> [Text provided]
━━━━━━━━━━━━━━━━━━━━
Unaccompanied minors, in the custody of a state's juvenile system, who have been abused or neglected while in the custody of another country, can petition the Attorney General to allow an application for special immigrant status. 112 If an application is made, the state court must then find that the child has been abused and neglected, and that it is in the child's best interest to remain in the United States. 113 If so determined, the unaccompanied minor will be placed in the foster care system and may eventually become a lawful permanent resident. 114

3. Children Seeking Asylum

Children fleeing persecution in their country of origin, or who are abused, can bring a claim for asylum if they have a "well founded fear of persecution based on race, religion, nationality, political opinion or membership of a particular social group." 115 "When an alien is seeking withholding of deportation, he bears the burden of demonstrating that it is "more likely than not' that he will be persecuted or tortured upon his return to the country in question." 116 This standard is both objective and subjective. Applicants must prove both the objective reasonableness of their fear of persecution as well as that they have subjectively experienced this fear. 117 A ten percent possibility of persecution is sufficient to establish a well-founded fear. 118

B. Systemic Challenges

Even if unaccompanied minors would satisfy these legal requirements, they often face difficulties that prevent them from obtaining lawful residency. The first challenge in meeting all of the above legal tests is that counsel is not appointed at the expense of the  [*879]  government, as it is in domestic criminal proceedings for children. 119 About eighty percent of unaccompanied minors wade through the complex process of obtaining lawful residency, outlined above, without representation. 120 Unaccompanied minors

encounter a stressful situation in which they are forced to make critical decisions. Their interrogators are foreign and authoritarian. The environment is new and the culture completely different. The law is complex ... . In short, it is obvious to the Court that the situation faced by unaccompanied minors is inherently coercive. 121

Even if a child has a viable claim under the current standards, without representation it is likely the children will be deported to their country of origin. 122 Unaccompanied minors are fifty percent more likely to win their claims and get protection if they have an attorney. 123 Rud Luubers, U.N. High Commissioner for Refugees, said that a "renewed commitment from countries around the world was needed, to ensure that children had access to asylum procedures and that they were assisted by legal representatives." 124

Responding to this "coercive" environment in 1998, the United States developed guidelines that provide advice on interviewing and processing an unaccompanied minor's claim for asylum. 125 Although the guidelines do not alter or provide substantive rights, they do recognize that during the asylum process a child may not be able to respond as an adult would and may need special interviewing procedures tailored to the child's developmental capacity. 126 However, as guidelines, they neither guarantee nor mandate judicial compliance with or training on the guidelines. 127

The second challenge for unaccompanied minors is that if their claims are appealed to Article III courts, Article III courts do not uniformly apply or adhere to the guidelines implemented for the purpose of assisting unaccompanied minors in asylum proceedings. The guidelines specifically establish that an unaccompanied minor should be interviewed in a child sensitive manner and their testimony given sufficient credibility even if a child has some gaps of  [*880]  recollection. 128 Interviewing remains a recommendation and not a requirement. For example, in Elian Gonzalez's highly publicized case, no interview was conducted and the Eleventh Circuit held that an interview was not required. 129

Additionally, "the guidelines recognize that children under the age of 18 may experience persecution differently from adults and may not present testimony with the same degree of precision as adults." 130 The guidelines, however, have not persuaded immigration judges to reevaluate their conceptions of children's testimony or of children as rights holders. 131 Immigration judges continue to deny asylum because of credibility issues 132 as well as disbelief that minors can hold political ideas for which they could be persecuted. 133 Applying the same asylum standard to children as to adults, without factoring in whether or not children have the developmental and psychological ability to prove they have been subjectively and objectively persecuted leads to denial of otherwise viable claims made by unaccompanied minors.
━━━━━━━━━━━━━━━━━━━━
> [Challenge A] Please rewrite all of the records below, replacing "Click" with "Select" and leaving everything else unchanged. Omit the pictures from your answer.

Records from a data collection
━━━━━━━━━━━━━━━━━━━━
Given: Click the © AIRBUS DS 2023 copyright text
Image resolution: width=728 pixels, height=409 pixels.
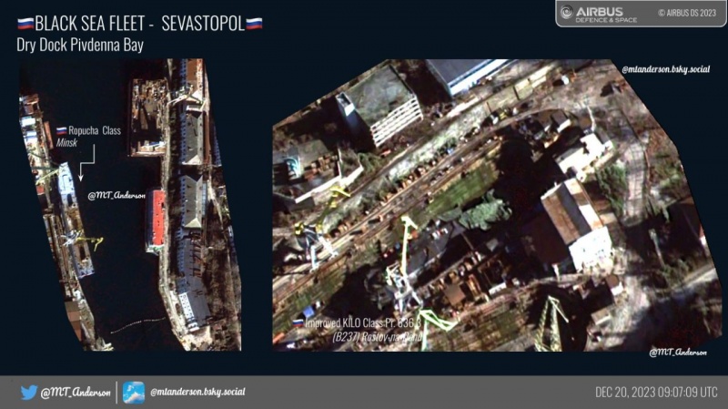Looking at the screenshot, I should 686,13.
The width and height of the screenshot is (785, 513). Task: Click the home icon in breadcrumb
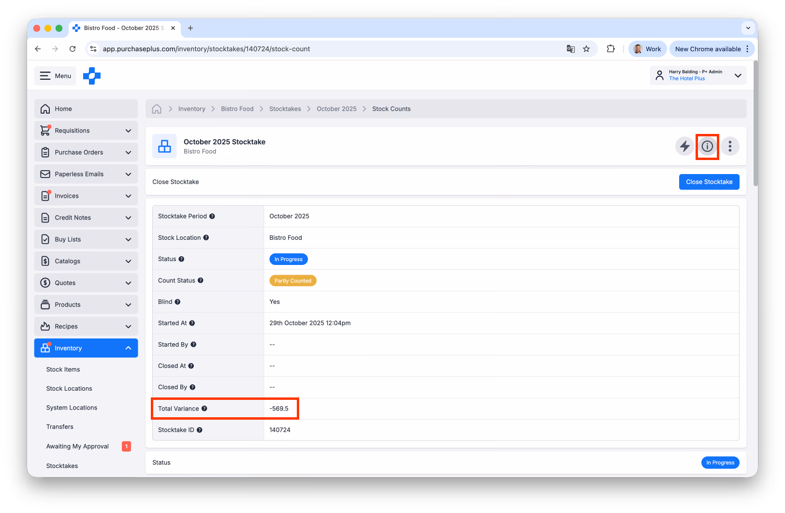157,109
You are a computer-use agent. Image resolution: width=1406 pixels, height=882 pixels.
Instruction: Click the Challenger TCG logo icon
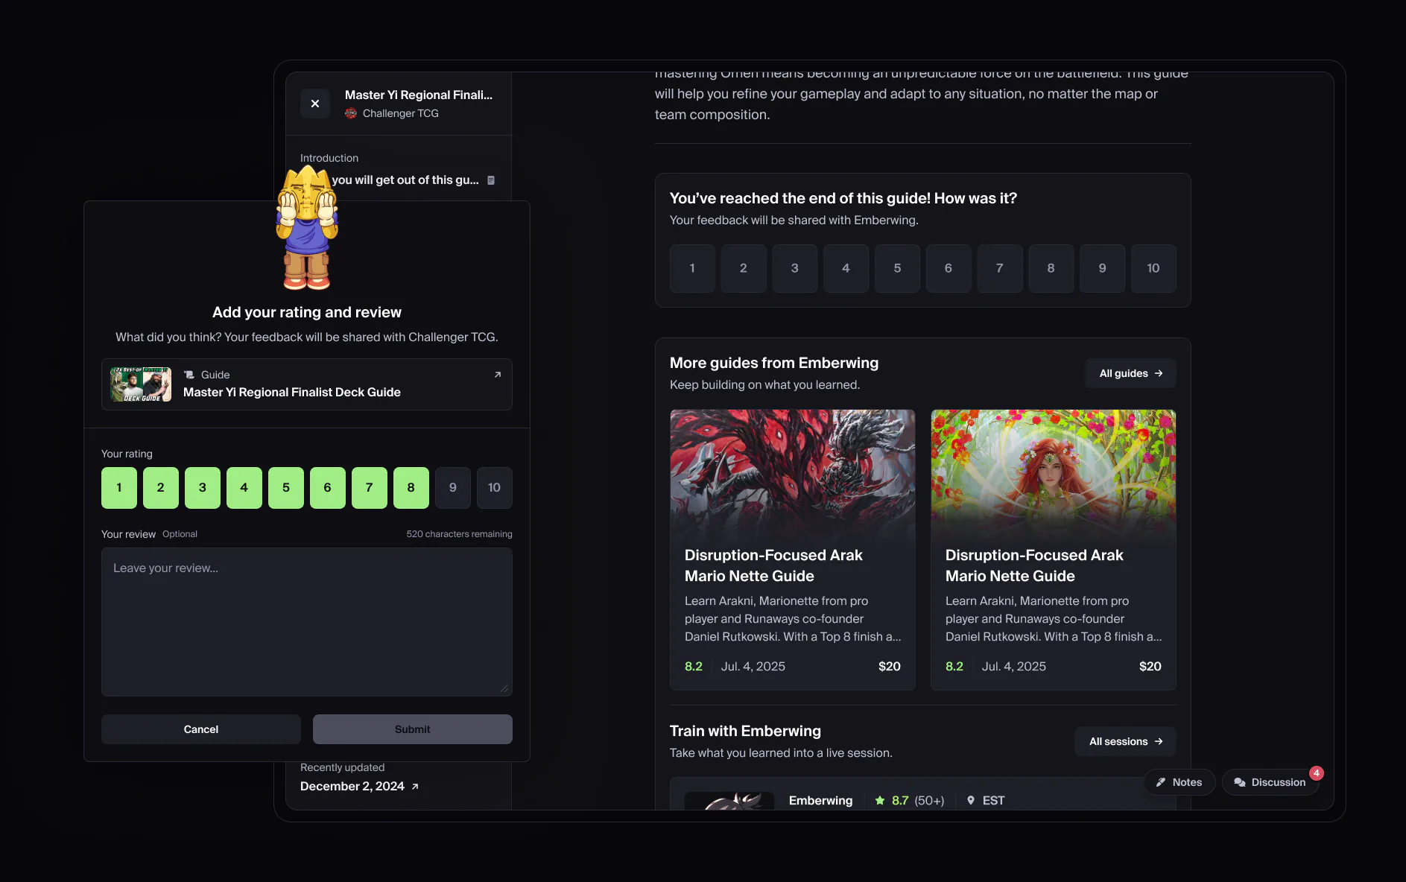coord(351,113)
━━━━━━━━━━━━━━━━━━━━
> [Challenge B] According to the text on unaccompanied minors, about what share of them go through the process of obtaining lawful residency without representation?

> [Exercise response A]
Given: Select the © AIRBUS DS 2023 copyright text
Image resolution: width=728 pixels, height=409 pixels.
Looking at the screenshot, I should 686,13.
The width and height of the screenshot is (785, 513). Task: Select the home icon in breadcrumb
157,109
You are a computer-use agent. Image resolution: width=1406 pixels, height=882 pixels.
Instruction: Select the Challenger TCG logo icon
coord(351,113)

> [Exercise response B] About eighty percent.